Identification of Biomarkers for Inflammatory Bowel Disease Based on Single-Cell RNA Sequencing Data

¹ School of Biological Science and Medical Engineering, Southeast University, 211189 Nanjing, China
² Singleron Biotech Co., Ltd., 211189 Nanjing, China

^* Xiao Sun: xsun@seu.edu.cn
^* Jue Fan: fanjue@singleronbio.com

Abstract

Inflammatory bowel disease (IBD) is a chronic gastrointestinal disease that imposes a severe health burden globally. Single-cell RNA sequencing (scRNA-seq) technology helps to elucidate the molecular characteristics and functional states of individual cells, thereby advancing the study of IBD's intricate mechanisms. Most current studies focus on small-scale samples from a few cell subclusters, lacking large-scale, systematic analyses of IBD. By collecting and integrating multiple datasets, large-scale sample datasets were analyzed for cell type identification and reclassification, addressing this gap. In this study, we collected and merged several public IBD-related scRNA-seq datasets, creating a dataset with millions of cells.

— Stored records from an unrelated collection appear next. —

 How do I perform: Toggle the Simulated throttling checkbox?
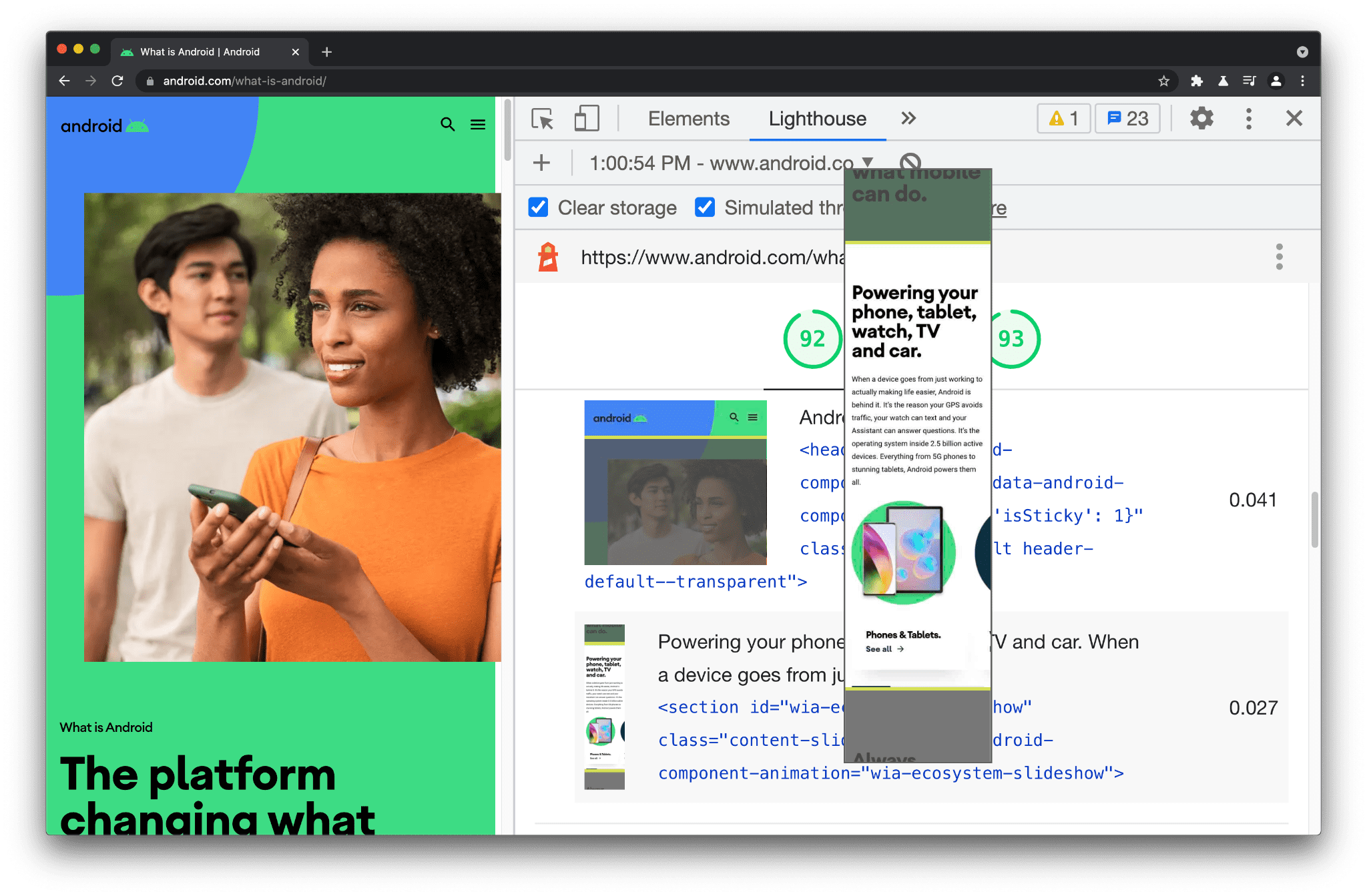coord(703,207)

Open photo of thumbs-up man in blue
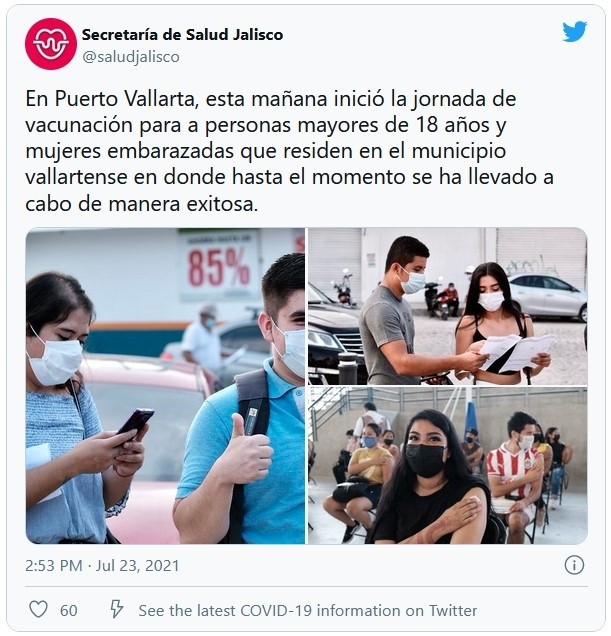(165, 386)
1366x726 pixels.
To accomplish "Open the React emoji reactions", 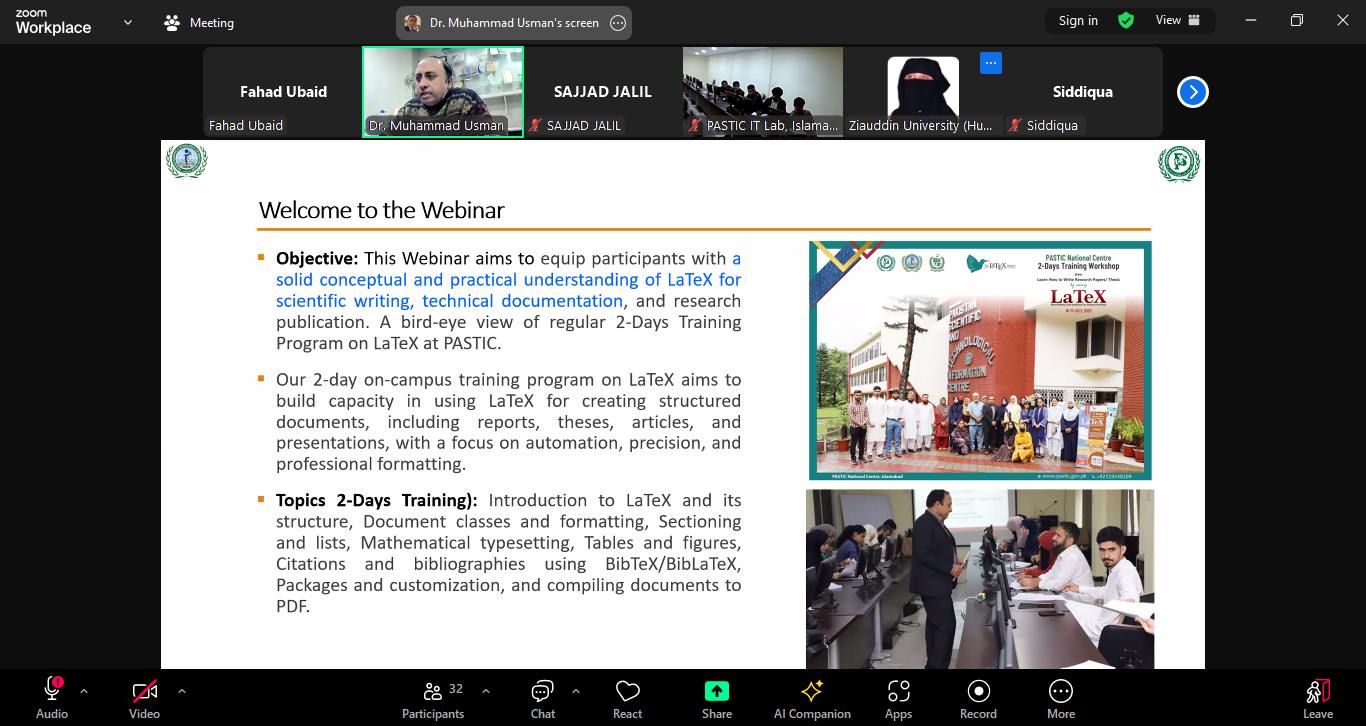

Using data mining tools and bioinformatics techniques, we have identified Treg cells, Th17 cells, the macrophage C12 subcluster, and the fibroblast C5 subcluster as being significantly associated with IBD. These cell types play crucial roles in inflammation, fibrosis, and immune regulation. Differential gene expression analysis revealed several potential biomarkers, including IL2RA, HSF1, and TNFSF8 in Treg cells; PIM3, RIPK2, and TLR2 in macrophage C12 subcluster; and CDH11, OSMR, and BRD4 in fibroblast C5 subcluster. These biomarkers could serve as potential therapeutic targets, contributing to a deeper understanding and more effective treatment of IBD.